**Activity**
With the pictures left out, reproduce exactly the lines from the one containing "Task: Click the trash icon beside graphqldemo" through the final line of the entries.

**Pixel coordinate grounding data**
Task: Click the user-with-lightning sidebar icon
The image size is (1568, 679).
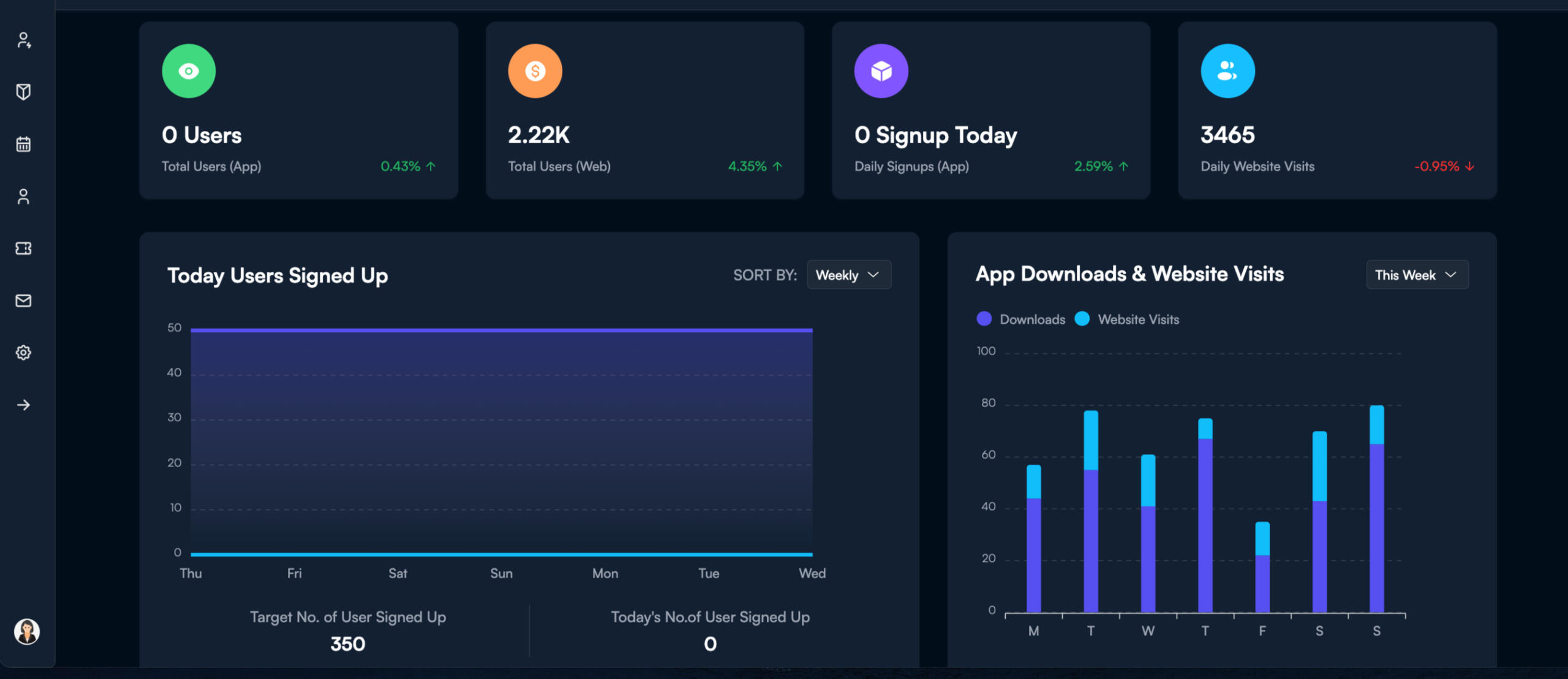Action: tap(23, 40)
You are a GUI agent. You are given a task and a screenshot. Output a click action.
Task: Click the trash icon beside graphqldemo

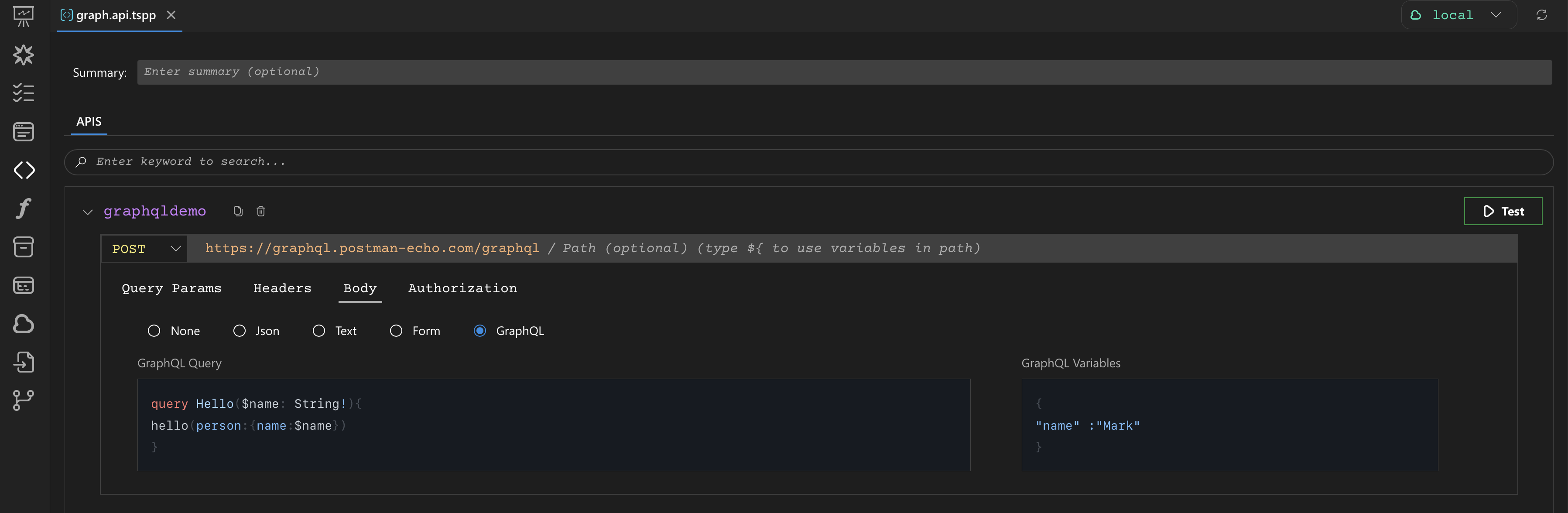(260, 211)
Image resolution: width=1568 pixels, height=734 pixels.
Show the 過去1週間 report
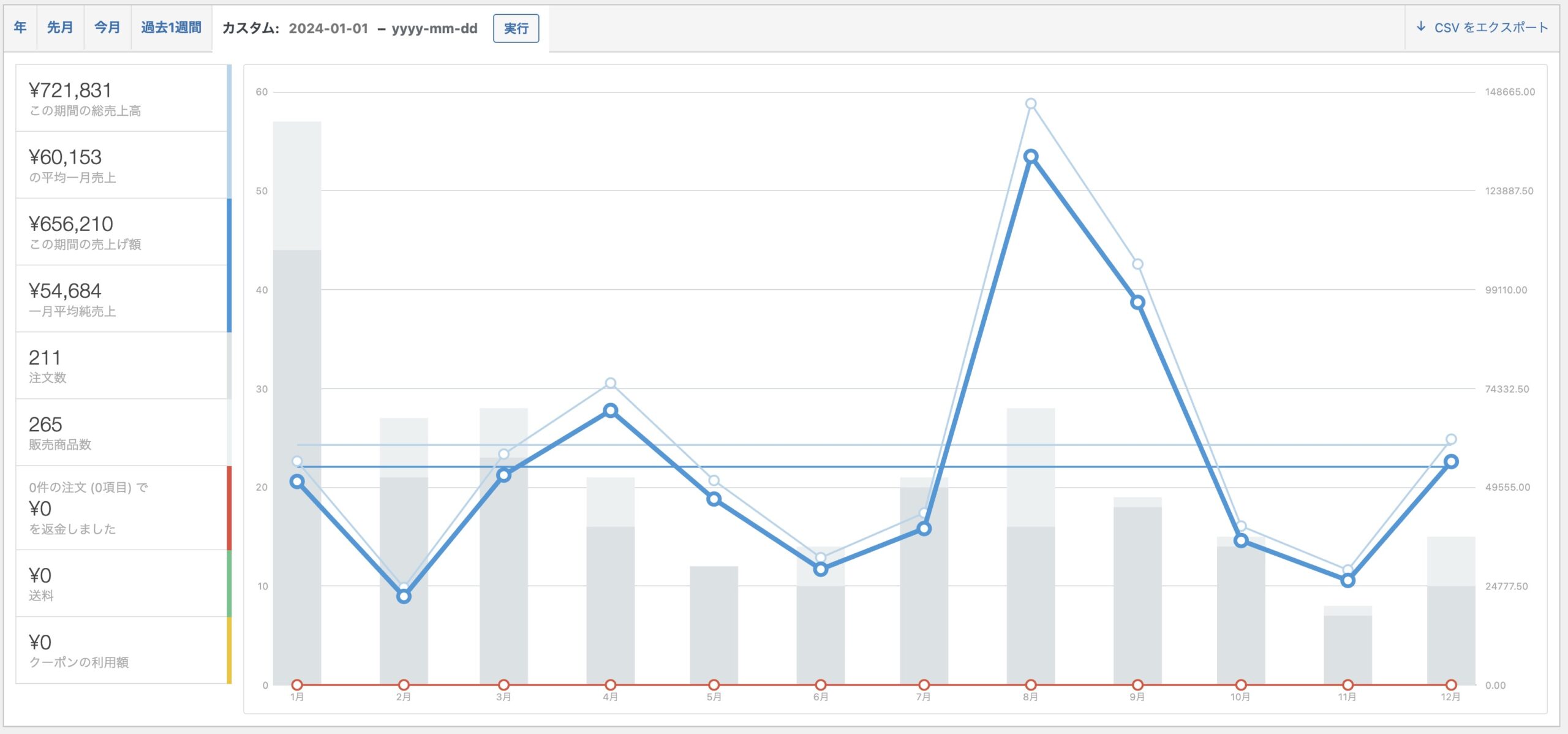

**Output of the task**
Task: Click the trash icon beside graphqldemo

(260, 211)
Image resolution: width=1568 pixels, height=734 pixels.
Show the 過去1週間 report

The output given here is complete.